» Un
week-end à Padoue
Par
Rocco Femia
Entrer
dans la Chapelle des Scrovegni, s'immerger dans la peinture de Giotto,
c'est faire l'expérience d'un bouleversement esthétique. Analyse d'un
chef-d'œuvre de l'art.
Depuis
qu'en mars 2002 a été rouverte au public la Chapelle des
Scrovegni, Padoue semble être
soudain devenue le centre de l'Italie, à la grande surprise des
Padouans eux-mêmes, plus habitués au pèlerin qu'au
touriste. Les millions de personnes qui, chaque année, viennent
voir les reliques de Saint Antoine ne posent pas beaucoup de questions
sur les palais médiévaux ou sur les murailles crénelées
: elles vont directement voir " le Saint " et ne s'attardent
en ville qu'un jour et une nuit au maximum. Les Padouans ont quelque difficulté
à comprendre pourquoi, quand on vient voir les fresques de Giotto,
on reste carrément tout un weekend dans leur ville.
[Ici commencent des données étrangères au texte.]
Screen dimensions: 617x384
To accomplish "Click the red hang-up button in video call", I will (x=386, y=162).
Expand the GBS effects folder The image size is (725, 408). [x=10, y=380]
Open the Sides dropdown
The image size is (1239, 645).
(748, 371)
Ils sont intimement
persuadés qu'on peut la visiter en quelques heures.
Quand on leur rappelle qu'en plus de la Chapelle des Scrovegni, il y aurait
à visiter au moins le Palazzo della Ragione (XIVe siècle)
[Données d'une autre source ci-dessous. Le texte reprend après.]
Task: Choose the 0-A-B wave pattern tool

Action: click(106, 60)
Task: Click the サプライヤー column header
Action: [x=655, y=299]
et la suggestive Piazza del Capitanato avec son horloge mécanique,
la première d'Italie, et que, sans aller voir l'Université
où a enseigné Galilée ni le Jardin botanique (dont
on se demande pourquoi il est fermé justement le dimanche), il
faut quand même toute une journée pour naviguer le long du
fleuve Brenta, ils prennent des airs étonnés et finissent
par reconnaître " qu'effectivement
"
Le
renouveau touristique de la ville est dû justement à la grande
restauration des fresques de Giotto. Quand, entre 1303 et 1305, Enrico
degli Scrovegni le fit appeler pour orner de fresques sa chapelle privée,
Giotto était déjà célèbre dans toute
l'Italie, Marco Polo faisait voile depuis peu pour la Chine et Dante Alighieri
avait déjà publié la Divina Commedia. Son travail
achevé, Giotto avait pratiquement révolutionné les
règles picturales de son époque, dépassé les
canons byzantins qui dominaient la peinture depuis plus de mille ans et
proposé un art qui exaltait l'homme et la nature. Il avait inventé
le portrait, le profil humain en particulier, et utilisé pour la
première fois la perspective. En entrant dans la chapelle, oubliez
un instant que vous vous trouvez au cur de l'un des chefs d'uvre
de l'art européen et imaginez, comme moi, que vous êtes simplement
dans la chapelle privée d'un riche banquier padouan qui franchissait
tous les matins la petite porte par où passe aujourd'hui le visiteur.
Les premières peintures qui vous regardent d'en haut sont celles-là
même qui ont obligé le commanditaire de Giotto à lever
vers le haut un regard plein d'admiration.